Can you quote the records word for word, from the line that contains "Click the 商品詳細" through the last line of the records?

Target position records

--- begin ---

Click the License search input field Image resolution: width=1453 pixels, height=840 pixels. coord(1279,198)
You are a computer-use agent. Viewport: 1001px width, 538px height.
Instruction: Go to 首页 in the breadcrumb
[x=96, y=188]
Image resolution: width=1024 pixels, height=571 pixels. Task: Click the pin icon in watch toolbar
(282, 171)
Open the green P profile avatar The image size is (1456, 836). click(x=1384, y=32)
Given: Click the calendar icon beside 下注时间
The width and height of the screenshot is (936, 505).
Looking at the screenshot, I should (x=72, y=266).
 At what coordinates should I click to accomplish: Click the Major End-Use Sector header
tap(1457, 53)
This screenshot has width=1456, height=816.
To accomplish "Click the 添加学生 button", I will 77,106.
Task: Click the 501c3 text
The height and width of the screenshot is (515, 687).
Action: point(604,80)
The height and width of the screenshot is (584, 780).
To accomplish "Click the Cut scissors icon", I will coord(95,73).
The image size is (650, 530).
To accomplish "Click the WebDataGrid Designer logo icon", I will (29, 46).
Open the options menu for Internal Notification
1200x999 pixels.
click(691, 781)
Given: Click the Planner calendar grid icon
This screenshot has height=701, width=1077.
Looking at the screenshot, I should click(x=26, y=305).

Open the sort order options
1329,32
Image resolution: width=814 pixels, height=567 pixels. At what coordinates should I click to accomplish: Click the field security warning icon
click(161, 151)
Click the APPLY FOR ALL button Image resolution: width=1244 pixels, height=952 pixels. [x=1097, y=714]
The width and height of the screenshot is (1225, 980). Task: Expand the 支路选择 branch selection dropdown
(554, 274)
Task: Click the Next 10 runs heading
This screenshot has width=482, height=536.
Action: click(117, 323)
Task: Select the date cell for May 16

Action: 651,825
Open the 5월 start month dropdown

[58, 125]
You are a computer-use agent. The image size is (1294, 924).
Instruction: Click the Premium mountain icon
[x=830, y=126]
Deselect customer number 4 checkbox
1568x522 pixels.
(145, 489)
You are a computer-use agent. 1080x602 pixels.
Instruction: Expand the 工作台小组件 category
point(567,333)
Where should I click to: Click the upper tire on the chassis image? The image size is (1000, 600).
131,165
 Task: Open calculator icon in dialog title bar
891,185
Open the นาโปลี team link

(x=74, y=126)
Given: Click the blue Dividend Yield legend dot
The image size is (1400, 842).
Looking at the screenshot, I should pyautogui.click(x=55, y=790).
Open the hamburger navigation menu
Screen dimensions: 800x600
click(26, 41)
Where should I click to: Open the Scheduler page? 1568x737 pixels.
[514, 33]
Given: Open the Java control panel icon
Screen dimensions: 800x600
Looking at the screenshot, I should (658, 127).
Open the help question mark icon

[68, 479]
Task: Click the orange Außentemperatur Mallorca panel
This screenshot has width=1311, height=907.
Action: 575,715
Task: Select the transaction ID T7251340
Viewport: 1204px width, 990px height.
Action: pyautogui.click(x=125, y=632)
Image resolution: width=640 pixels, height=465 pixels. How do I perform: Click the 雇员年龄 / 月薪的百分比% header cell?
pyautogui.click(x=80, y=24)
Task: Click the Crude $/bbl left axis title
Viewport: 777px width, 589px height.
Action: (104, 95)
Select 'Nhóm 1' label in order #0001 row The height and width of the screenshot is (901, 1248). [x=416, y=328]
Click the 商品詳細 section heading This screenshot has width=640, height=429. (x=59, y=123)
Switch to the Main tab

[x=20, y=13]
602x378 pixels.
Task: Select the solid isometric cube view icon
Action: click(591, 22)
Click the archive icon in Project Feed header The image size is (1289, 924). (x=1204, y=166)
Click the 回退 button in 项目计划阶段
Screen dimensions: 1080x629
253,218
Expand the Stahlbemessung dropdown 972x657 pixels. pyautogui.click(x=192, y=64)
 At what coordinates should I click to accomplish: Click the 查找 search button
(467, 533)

--- end ---

**Written answer**
Click the 商品詳細 section heading This screenshot has width=640, height=429. (x=59, y=123)
Switch to the Main tab

[x=20, y=13]
602x378 pixels.
Task: Select the solid isometric cube view icon
Action: click(591, 22)
Click the archive icon in Project Feed header The image size is (1289, 924). (x=1204, y=166)
Click the 回退 button in 项目计划阶段
Screen dimensions: 1080x629
253,218
Expand the Stahlbemessung dropdown 972x657 pixels. pyautogui.click(x=192, y=64)
 At what coordinates should I click to accomplish: Click the 查找 search button
(467, 533)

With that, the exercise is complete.